A fifth Episcopal diocese is considering whether to withdraw from the national church over "a multitude of false teachings," including its liberal direction on homosexuality.
The Diocese of South Carolina will hold a special convention this weekend to vote on five proposed resolutions that will determine their next steps.
Although one of the resolutions calls for a withdrawal from "all bodies of The Episcopal Church that have assented to actions contrary to Holy Scripture, the doctrine, discipline and worship of Christ as this Church has received them," none of the proposals send the diocese down the road of complete disaffiliation.
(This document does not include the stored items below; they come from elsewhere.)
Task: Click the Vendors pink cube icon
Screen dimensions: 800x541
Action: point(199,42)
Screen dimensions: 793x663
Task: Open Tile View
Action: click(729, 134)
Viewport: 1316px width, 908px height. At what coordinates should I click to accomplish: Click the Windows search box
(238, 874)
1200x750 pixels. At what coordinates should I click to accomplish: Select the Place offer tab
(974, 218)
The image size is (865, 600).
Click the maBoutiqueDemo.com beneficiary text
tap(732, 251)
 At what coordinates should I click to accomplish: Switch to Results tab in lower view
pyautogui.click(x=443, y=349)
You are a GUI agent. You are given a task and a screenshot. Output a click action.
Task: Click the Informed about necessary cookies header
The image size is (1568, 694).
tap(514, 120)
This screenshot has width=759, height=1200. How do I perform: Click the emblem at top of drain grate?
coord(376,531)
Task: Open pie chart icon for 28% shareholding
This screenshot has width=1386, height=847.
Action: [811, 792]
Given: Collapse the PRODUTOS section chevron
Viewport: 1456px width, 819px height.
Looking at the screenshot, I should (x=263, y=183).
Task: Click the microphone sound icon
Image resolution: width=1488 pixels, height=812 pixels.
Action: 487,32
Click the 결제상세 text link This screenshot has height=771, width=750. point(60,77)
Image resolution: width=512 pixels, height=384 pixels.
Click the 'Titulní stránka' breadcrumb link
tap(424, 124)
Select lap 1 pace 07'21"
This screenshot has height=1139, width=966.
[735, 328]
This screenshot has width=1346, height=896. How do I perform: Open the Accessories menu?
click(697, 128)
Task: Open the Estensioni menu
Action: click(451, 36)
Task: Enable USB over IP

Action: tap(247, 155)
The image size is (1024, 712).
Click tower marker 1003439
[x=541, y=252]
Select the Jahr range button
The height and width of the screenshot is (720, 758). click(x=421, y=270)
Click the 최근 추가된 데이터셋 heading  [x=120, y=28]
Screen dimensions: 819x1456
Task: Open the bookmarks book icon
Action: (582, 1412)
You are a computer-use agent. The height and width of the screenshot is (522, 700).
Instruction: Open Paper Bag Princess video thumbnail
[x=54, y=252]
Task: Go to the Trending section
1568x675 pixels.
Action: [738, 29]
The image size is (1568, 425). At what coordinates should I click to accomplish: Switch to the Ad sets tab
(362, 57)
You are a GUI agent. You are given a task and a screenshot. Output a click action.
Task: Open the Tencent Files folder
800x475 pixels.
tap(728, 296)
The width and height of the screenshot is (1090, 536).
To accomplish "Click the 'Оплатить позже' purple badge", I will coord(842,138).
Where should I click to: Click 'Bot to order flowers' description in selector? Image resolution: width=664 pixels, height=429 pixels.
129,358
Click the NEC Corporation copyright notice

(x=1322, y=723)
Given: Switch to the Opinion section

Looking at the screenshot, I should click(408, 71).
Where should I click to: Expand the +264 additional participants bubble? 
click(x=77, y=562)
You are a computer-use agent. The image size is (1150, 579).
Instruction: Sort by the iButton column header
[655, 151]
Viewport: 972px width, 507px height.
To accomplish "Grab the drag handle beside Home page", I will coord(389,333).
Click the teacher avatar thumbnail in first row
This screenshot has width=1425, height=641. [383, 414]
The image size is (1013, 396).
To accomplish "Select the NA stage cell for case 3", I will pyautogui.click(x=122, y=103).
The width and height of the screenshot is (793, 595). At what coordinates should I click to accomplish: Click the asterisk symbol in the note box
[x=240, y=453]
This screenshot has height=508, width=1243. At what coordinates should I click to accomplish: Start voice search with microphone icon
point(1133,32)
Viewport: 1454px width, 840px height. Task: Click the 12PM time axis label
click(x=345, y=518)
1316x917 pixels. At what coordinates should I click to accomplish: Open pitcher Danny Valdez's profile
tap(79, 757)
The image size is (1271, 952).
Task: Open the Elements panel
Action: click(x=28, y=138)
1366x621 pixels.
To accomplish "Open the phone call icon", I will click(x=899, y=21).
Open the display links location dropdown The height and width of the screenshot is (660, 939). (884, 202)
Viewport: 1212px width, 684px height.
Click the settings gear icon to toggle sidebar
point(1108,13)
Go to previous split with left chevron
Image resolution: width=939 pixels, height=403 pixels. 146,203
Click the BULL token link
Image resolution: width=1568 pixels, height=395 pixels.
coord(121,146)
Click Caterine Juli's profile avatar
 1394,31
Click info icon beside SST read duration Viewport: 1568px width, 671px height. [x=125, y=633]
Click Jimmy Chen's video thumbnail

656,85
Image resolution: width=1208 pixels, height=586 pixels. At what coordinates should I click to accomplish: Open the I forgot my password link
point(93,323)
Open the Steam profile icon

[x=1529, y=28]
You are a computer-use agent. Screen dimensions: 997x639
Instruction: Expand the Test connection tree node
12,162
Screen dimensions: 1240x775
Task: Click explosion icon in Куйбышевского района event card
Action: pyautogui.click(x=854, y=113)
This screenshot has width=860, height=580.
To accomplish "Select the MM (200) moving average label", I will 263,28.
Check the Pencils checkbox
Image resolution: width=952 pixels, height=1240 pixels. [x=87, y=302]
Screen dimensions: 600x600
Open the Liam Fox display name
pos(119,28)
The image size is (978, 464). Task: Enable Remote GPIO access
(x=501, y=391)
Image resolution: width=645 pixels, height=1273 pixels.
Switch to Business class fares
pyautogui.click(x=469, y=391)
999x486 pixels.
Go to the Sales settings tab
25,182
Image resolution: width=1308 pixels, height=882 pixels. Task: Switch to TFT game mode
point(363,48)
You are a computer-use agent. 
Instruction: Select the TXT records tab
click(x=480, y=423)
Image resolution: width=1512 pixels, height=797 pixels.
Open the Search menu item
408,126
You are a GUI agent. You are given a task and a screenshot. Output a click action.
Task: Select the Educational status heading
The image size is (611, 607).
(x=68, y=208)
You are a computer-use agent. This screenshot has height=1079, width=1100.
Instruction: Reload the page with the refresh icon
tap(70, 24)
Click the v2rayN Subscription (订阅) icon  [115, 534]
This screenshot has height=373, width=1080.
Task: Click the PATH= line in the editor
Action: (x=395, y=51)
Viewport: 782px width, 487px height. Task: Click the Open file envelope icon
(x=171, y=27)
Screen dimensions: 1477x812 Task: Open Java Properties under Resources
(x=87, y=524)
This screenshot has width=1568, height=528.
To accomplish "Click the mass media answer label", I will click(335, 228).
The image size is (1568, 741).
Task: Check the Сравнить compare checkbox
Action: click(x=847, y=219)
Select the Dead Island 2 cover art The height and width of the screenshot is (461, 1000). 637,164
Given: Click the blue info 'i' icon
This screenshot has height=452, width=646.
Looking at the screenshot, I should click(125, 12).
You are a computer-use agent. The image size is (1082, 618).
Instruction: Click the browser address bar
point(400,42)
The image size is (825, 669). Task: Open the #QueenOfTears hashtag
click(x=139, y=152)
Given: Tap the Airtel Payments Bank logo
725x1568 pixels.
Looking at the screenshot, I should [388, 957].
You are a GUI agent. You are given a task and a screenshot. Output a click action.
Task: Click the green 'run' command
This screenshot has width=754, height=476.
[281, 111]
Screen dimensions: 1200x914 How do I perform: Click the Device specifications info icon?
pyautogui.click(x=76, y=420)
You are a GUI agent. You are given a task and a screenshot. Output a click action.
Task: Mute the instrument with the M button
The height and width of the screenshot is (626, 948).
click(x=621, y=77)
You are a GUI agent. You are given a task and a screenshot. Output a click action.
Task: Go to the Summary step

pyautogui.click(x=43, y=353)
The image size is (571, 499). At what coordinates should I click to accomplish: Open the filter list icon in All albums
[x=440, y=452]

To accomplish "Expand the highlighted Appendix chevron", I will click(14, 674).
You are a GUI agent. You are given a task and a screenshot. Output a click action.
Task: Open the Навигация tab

"While I have no immediate solution to the challenges we face – it is certainly neither a hasty departure nor a paralyzed passivity I counsel," South Carolina Bishop Mark Lawrence stated in a letter to clergy. "Either of these I believe, regardless of what godly wisdom they may be for others, would be for us a false peace and a "fatal security" which in time (and brief at that) would only betray us."
Diocese officials called for a special convention in response to The Episcopal Church's controversial actions in July, which included the approval of a resolution that declares the denomination's ordination process open to all individuals, including practicing homosexuals.
But human sexuality is only one of many concerns the diocese has. The Trinity, the uniqueness of Christ, scriptural authority, baptismal theology, and constitutions and canons are being subjugated to a "new" gospel.
"We face a multitude of false teachings, which like an intrusive vine, is threatening The Episcopal Church as we have inherited and received it from our ancestors," Lawrence stated. "I have called this the false Gospel of Indiscriminate Inclusivity because I see a common pattern in how the core doctrines of our faith are being systematically deconstructed."
The diocesan bishop made clear that it is not The Episcopal Church that is the problem, but rather "it is those who have cloaked it with so many strands of false doctrine."
"Like an invading vine unnatural to the habitat that has covered a once elegant, old growth forest with what to some looks like a gracious vine it is in fact decorative destruction. What may look like a flower may be bramble," said Lawrence.
Four dioceses voted in recent years to sever ties with The Episcopal Church and realign with an overseas conservative Anglican province, mainly the Church of the Southern Cone in Argentina.
The dioceses of Pittsburgh, San Joaquin in California, Quincy in Illinois, and Fort Worth in Texas have all left citing The Episcopal Church's departure from traditional Anglicanism and Christian orthodoxy.
The national church had heightened controversy when it consecrated its first openly gay bishop, New Hampshire Bishop V. Gene Robinson, in 2003.
But the Diocese of South Carolina isn't planning to head down that same path.
Lawrence told the local Post and Courier newspaper that he wants to serve as an orthodox bishop fighting the heterodoxy from within.
"I'm becoming a rare commodity I guess – an orthodox bishop within the church who is willing to risk," he said. "Now that heterodoxy is the dominant 'orthodoxy' of The Episcopal Church, it is those who believe like me who must challenge an unthinking conformity. How long we can do this – well that's the open question."
The special convention will take place at Christ Church in Mt. Pleasant on Saturday. The diocese will also consider a resolution calling parishes to enter into their own partnerships with "orthodox congregations isolated across North America and to pursue effective initiatives which are lay-led and supported."
Clergy and laity have planned a day of fasting and prayer for Friday to help delegates "discern more clearly [God's] will for engaging the challenges and opportunities before us."